RANS303 INDOSEVEN RANS303

Tragedi Jeju Air, Tabrakan Burung dan Kegagalan Mesin Mematikan

Redaksi - Senin, 30 Desember 2024 | 16:49 WIB

Post View : 5

Tim tanggap darurat di puing pesawat Jeju Air yang kecelakaan di Bandara Muan, Korea Selatan, pada Minggu (29/12/2024). (BANUATERKINI/Kompas.id)

Kecelakaan tragis pesawat Jeju Air 7C2216 terjadi pada Minggu (29/12/2024) pagi, hanya dua menit setelah pilot menyatakan kondisi darurat. Pesawat yang membawa 181 penumpang dan awak dari Bangkok ke Korea Selatan itu menabrak tembok bandara dan terbakar hebat, menewaskan 179 orang.

Banuaterkini.com, SEOUL - Menurut laporan Yonhap, pukul 08.54 waktu setempat pesawat mulai mendekati Bandara Muan.

Pukul 08.57, menara pengawas memperingatkan potensi tabrakan dengan burung, dan semenit kemudian pilot menyatakan darurat. Pada pukul 09.00, upaya mendarat darurat tanpa roda pendarat gagal.

Kecelakaan ini berada dalam “11 Menit Waktu Kritis” penerbangan, yakni tiga menit setelah lepas landas dan delapan menit sebelum mendarat.

Dikutip dari Kompas.id, dugaan awal menyebutkan pesawat bertabrakan dengan segerombolan burung saat mendekati bandara, menyebabkan mesin kanan terbakar.

Menurut seorang nelayan saksi mata, burung yang masuk ke mesin memicu ledakan beruntun.

Kegagalan mesin dan sistem hidrolik roda pendarat membuat pesawat tidak bisa mengerem.

Pesawat yang semestinya membutuhkan waktu 20 menit untuk persiapan pendaratan darurat justru meluncur tanpa kendali hingga menabrak tembok.

Pakar penerbangan Kim Kyu-wang dari Hanseo University menduga kerusakan mesin akibat tabrakan burung sebagai pemicu utama.

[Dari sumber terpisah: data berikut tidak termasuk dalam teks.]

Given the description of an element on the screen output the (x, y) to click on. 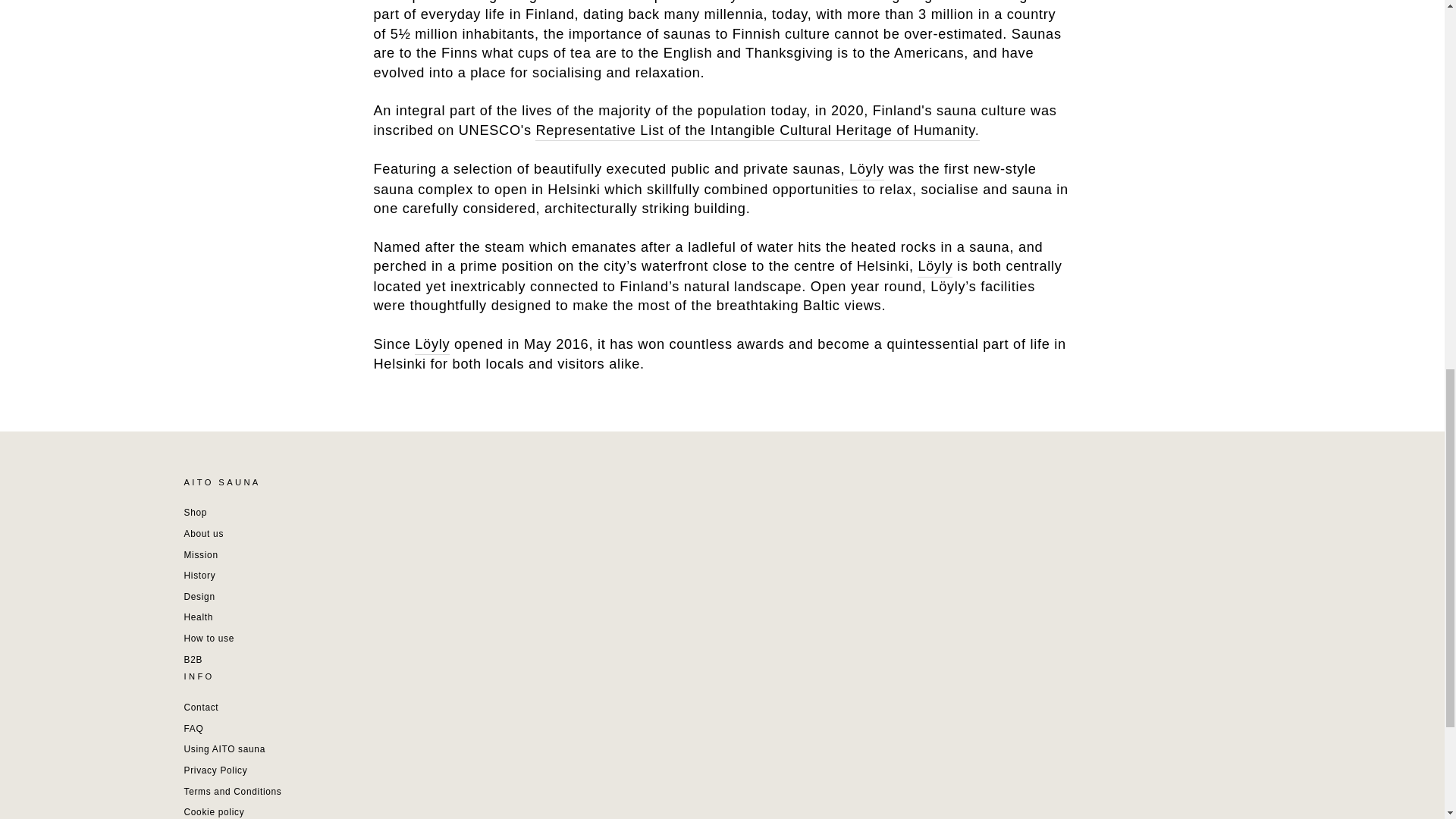
Health (197, 617)
Mission (199, 555)
B2B (192, 659)
About us (203, 533)
Design (198, 597)
History (199, 575)
How to use (207, 638)
Shop (194, 512)
Given the description of an element on the screen output the (x, y) to click on. 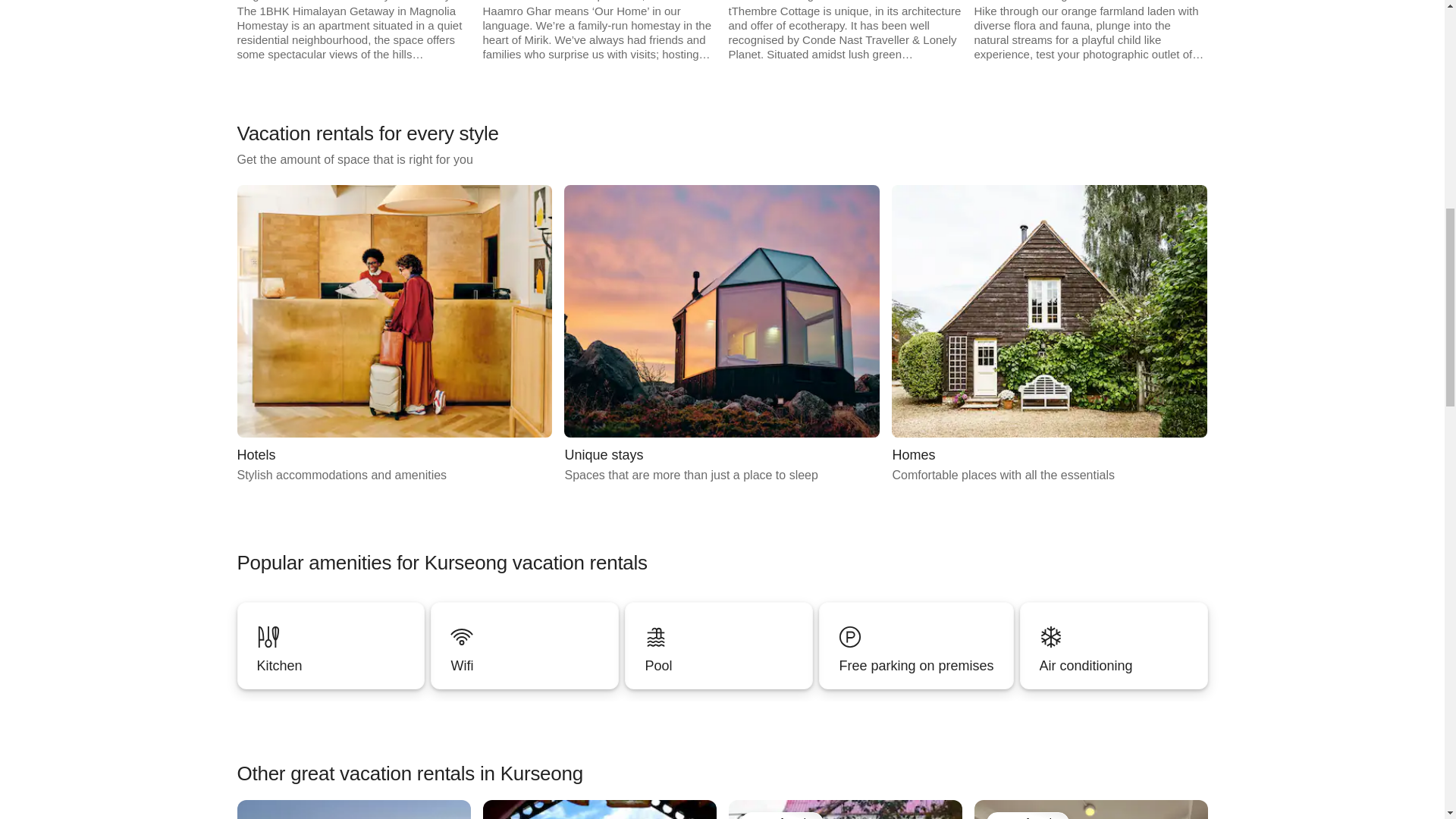
Pool (1049, 334)
Free parking on premises (718, 645)
Wifi (915, 645)
Kitchen (524, 645)
Kitchen (330, 645)
Air conditioning (330, 645)
Wifi (1114, 645)
Air conditioning (721, 334)
Kitchen (524, 645)
Air conditioning (1114, 645)
Free parking on premises (330, 665)
Pool (1113, 665)
Free parking on premises (915, 645)
Given the description of an element on the screen output the (x, y) to click on. 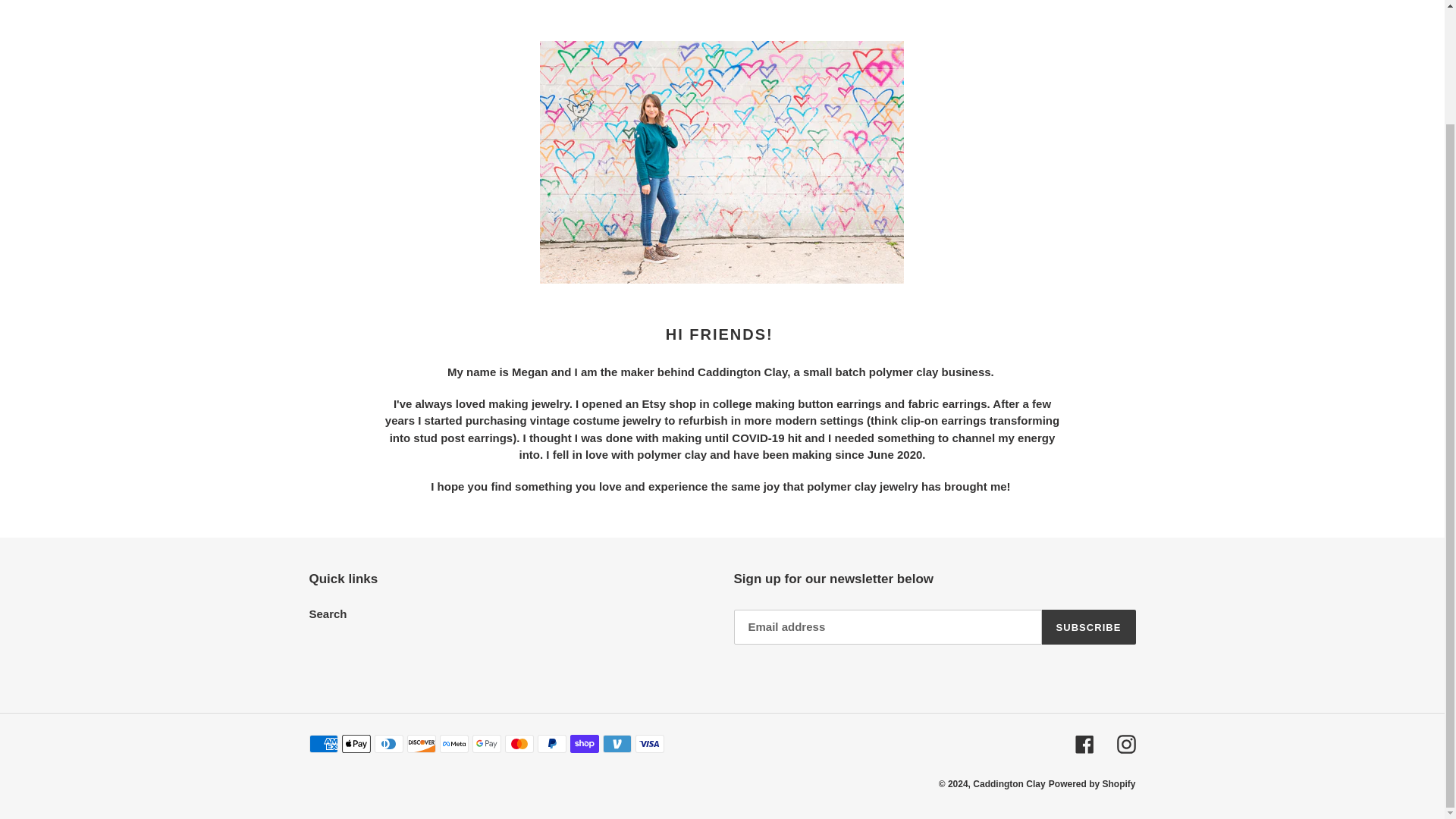
Caddington Clay (1008, 783)
Facebook (1084, 743)
Instagram (1125, 743)
Powered by Shopify (1091, 783)
SUBSCRIBE (1088, 626)
Search (327, 613)
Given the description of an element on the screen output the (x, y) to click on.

Namun, Joo Jong-wan dari Kementerian Lahan, Infrastruktur, dan Perhubungan Korea Selatan (MOLIT) memiliki pendapat yang berbeda.

“Biasanya, kegagalan mesin dan roda pendarat tidak terkait langsung. Roda seharusnya bisa dikeluarkan manual,” ujar Joo Jong-Wan.

Tim penyelidik menemukan dua kotak hitam pesawat, namun salah satunya rusak, sehingga penyebab pasti kecelakaan masih belum terungkap.

Proses investigasi terus dilakukan dengan fokus pada rekaman data penerbangan (FDR) yang tersisa.

Dari 181 orang di dalam pesawat, hanya dua yang selamat. Pilot dengan pengalaman 6.823 jam terbang menjadi salah satu korban tewas.

Tim darurat yang tiba di lokasi berjuang memadamkan api dan mencari korban di tengah reruntuhan.

Dosen Teknik Dirgantara Inha University, Choi Kee-young, menyoroti ketiadaan rem angin sebagai salah satu faktor fatal.

“Roda pendarat tidak keluar, dan rem angin pun tampaknya gagal berfungsi. Pesawat meluncur tanpa kendali,” ujarnya.

Kecelakaan ini memunculkan sorotan serius pada keamanan penerbangan di Korea Selatan, terutama terkait penanganan tabrakan dengan burung atau bird strike.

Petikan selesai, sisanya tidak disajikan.